On 21 July, Ho reported on the 2019 Yuen Long attack, where swarms of suspected triad gangsters assaulted pro-democracy protesters at the Yuen Long MTR station. She had been live streaming the attack, which showed one of the violent assailants striking protesters over the barrier of a train's passenger gantry. The assailant suddenly ran towards Ho and started hitting her. Ho continued filming even after she was struck and knocked to the ground, capturing footage of paramedics attending to the injured. She was hospitalized after the attack, suffering from minor head, hand, and shoulder injuries. Ho's video footage went viral internationally, shocking the audience about the horrors of the night.

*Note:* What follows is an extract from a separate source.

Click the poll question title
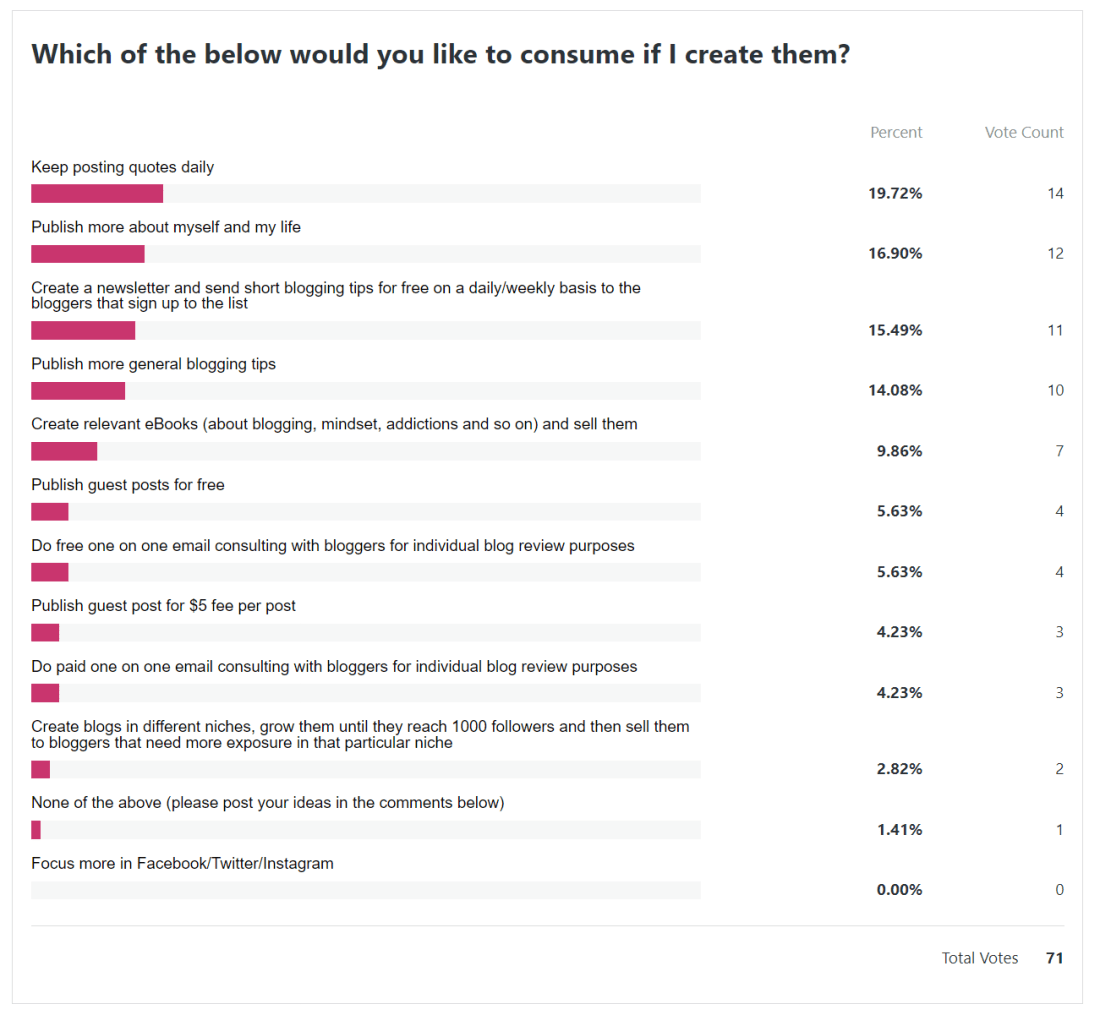 click(x=441, y=54)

== Legislative Council bid, arrest, and sentencing for 2020 vigil ==
On 18 June 2020, Ho announced her intention to run in the (subsequently postponed) 2020 Hong Kong legislative election after quitting her journalism career. Her decision to quit journalism was partly motivated by the Yuen Long incident from 21 July 2019 in which she had been injured. In July 2020, Ho participated in the pro-democracy primaries within the New Territories East constituency. With 26,802 votes, Ho had the highest number of votes among the candidates, securing a nomination ticket in the general election.
On 30 July 2020, it was announced that Ho had been disqualified, along with several other pro-democracy candidates, from running.

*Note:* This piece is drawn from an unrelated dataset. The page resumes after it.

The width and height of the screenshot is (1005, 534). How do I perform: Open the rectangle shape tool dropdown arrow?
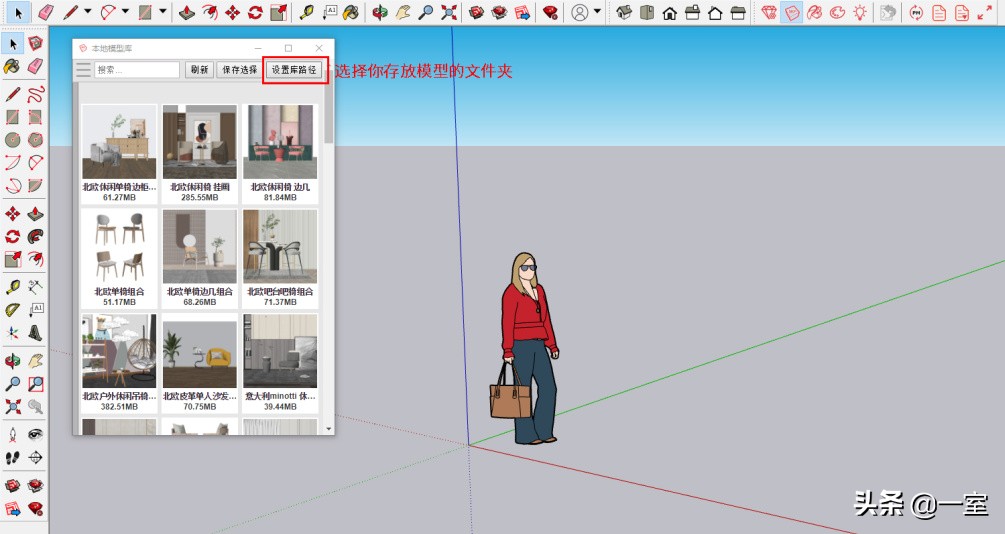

On 6 January 2021, Ho was among 53 members of the pro-democratic camp who were arrested under the national security law, specifically its provision regarding alleged subversion. The group stood accused of the organisation of and participation in the primary elections held by the camp in July 2020. Ho was released on bail on 7 January, but was charged under the national security law in late February with bail denied by court since then. Friends of Ho have posted on her social media pages several long letters from jail in which she interweaves her political stance, pop culture and the future of the pro-democracy movement.

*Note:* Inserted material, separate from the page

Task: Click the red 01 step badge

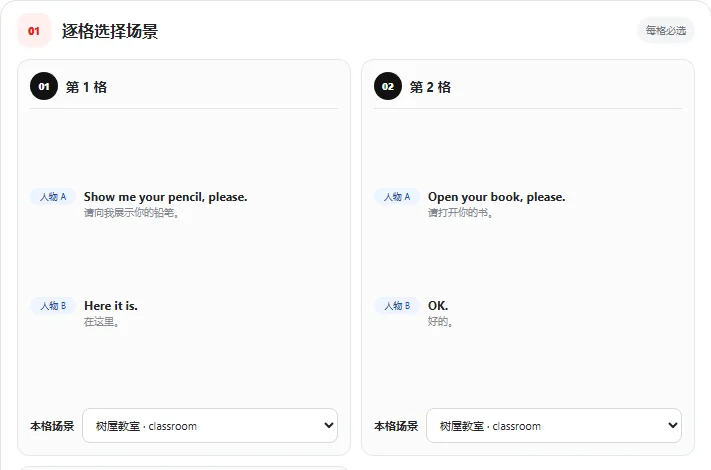Action: (34, 31)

On 9 December 2021, a Hong Kong court found Ho guilty of inciting and taking part in an unlawful assembly on occasion of the 31st anniversary of the 1989 Tiananmen Square protests and massacre on 4 June 2020. More than a dozen politicians and activists had been charged over the assembly. Along with Chow Hang-tung and Jimmy Lai, Ho had contested her charges. During the trial, Ho said while she had been in Victoria Park on the evening of the candlelight vigil, she had not been taking part in it, but instead intending to show resistance to the regime; and that her holding flowers and a candle was to test the difference between Hong Kong and mainland China. District Court Judge Amanda Woodcock dismissed the arguments by Ho as "frankly non-sensical", as with the arguments of Chow and Lai. On 13 December, Ho was sentenced to six months in prison on the charges.

On 30 May 2024, Ho was found guilty of subversion in the primary elections case, along with 13 other defendants. She received a sentence of seven years in November 2024.